The Commission for South Gate Youth has a goal: "to establish a community of healthy young people by the year 2000."
The goal may sound lofty, but since its inception in 1988, the volunteer organization claims that its efforts are partially responsible for lower dropout rates in city schools, fewer drug-related juvenile offenses and a drop in the number of gangs.
The group hopes to implement a "character education" curriculum in all of the city's elementary schools, said police Chief Ron George, commission adviser. Two of the city's 10 schools have started using the program.
At a recent meeting at Liberty Avenue Elementary School, teachers listened as a consultant described the Jefferson Center for Character Education curriculum, a program that teaches values and personal responsibility and has been implemented elsewhere in the school district.
The Jefferson Center, a Pasadena-based nonprofit organization founded in 1963, teaches ethical decision-making and common values such as honesty, tolerance and politeness in schools throughout the country. A 1990 survey of 25 Los Angeles Unified School District schools that participated in the program showed decreases in discipline problems, more participation in extracurricular activities and an increase in morale.
"We believe in this program to the extent that we are willing to pay for it," George said.
So far, the commission has spent $9,700 to sponsor the program at Tweedy Elementary and South Gate Junior High schools.

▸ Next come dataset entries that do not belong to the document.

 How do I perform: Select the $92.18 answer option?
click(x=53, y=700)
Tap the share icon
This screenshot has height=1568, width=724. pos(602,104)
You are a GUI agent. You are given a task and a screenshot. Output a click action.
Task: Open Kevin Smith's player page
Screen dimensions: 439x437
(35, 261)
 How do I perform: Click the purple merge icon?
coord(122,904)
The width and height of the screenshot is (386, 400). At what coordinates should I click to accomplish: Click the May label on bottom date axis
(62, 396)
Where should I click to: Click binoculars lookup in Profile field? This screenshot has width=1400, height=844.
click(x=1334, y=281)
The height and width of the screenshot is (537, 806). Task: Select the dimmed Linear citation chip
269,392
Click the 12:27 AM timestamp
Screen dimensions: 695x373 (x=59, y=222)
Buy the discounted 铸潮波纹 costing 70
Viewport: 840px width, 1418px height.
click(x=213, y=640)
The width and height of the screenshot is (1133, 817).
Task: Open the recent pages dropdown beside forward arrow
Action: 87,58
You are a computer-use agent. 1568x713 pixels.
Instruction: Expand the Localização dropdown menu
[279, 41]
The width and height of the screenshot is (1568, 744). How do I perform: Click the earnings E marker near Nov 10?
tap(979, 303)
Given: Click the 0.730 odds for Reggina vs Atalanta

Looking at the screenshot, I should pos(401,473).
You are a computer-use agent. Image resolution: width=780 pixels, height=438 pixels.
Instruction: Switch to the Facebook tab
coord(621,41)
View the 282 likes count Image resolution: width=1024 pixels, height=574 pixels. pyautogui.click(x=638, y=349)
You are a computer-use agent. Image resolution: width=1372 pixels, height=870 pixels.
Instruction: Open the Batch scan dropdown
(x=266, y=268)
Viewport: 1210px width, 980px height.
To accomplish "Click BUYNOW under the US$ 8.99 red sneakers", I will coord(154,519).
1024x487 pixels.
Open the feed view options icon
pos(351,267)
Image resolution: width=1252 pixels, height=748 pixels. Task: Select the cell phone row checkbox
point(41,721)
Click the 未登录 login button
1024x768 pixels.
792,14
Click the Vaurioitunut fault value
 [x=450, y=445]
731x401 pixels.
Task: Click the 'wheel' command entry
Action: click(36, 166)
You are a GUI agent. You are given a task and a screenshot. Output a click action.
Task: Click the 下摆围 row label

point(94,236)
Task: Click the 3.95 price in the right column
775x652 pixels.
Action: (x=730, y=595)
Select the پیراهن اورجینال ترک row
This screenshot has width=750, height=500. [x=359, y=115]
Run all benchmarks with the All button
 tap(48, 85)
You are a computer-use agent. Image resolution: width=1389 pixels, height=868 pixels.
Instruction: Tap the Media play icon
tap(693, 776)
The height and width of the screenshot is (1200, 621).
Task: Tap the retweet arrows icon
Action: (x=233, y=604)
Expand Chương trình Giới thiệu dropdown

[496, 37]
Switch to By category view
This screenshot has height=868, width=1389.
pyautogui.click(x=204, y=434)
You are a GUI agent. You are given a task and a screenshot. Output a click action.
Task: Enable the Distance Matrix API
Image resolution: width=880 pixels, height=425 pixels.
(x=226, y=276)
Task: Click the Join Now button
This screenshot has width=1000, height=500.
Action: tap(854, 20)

Without the commission's support, Liberty Elementary probably could not take on the values program, said Principal Edison Griffith. "With funding, we look at what's going to improve our school instructionally first," he said.
This year, the Commission for South Gate Youth has raised about $80,000 from individuals, small businesses, organizations and corporations to support youth activities in the city.
The commission also sponsors a hot line for parents, anti-drug and anti-gang programs in the schools, yearly anti-drug and anti-gang marches, and a youth leadership conference.
On Nov. 21, the Commission will co-sponsor Youth Appreciation Night, during which students will be awarded scholarships for serving their school or community.
A trophy case at City Hall attests to the commission's work. The group has been recognized by organizations ranging from the FBI to the League of California Cities.
The commission has a mandate, George said, to stop "whatever it is that happens to those cute little kindergartners with the big eyes who become 13-year-olds hauling guns."
The commission meets at 6 p.m. on the first Tuesday of each month at the Police Department. Meetings are open to the public.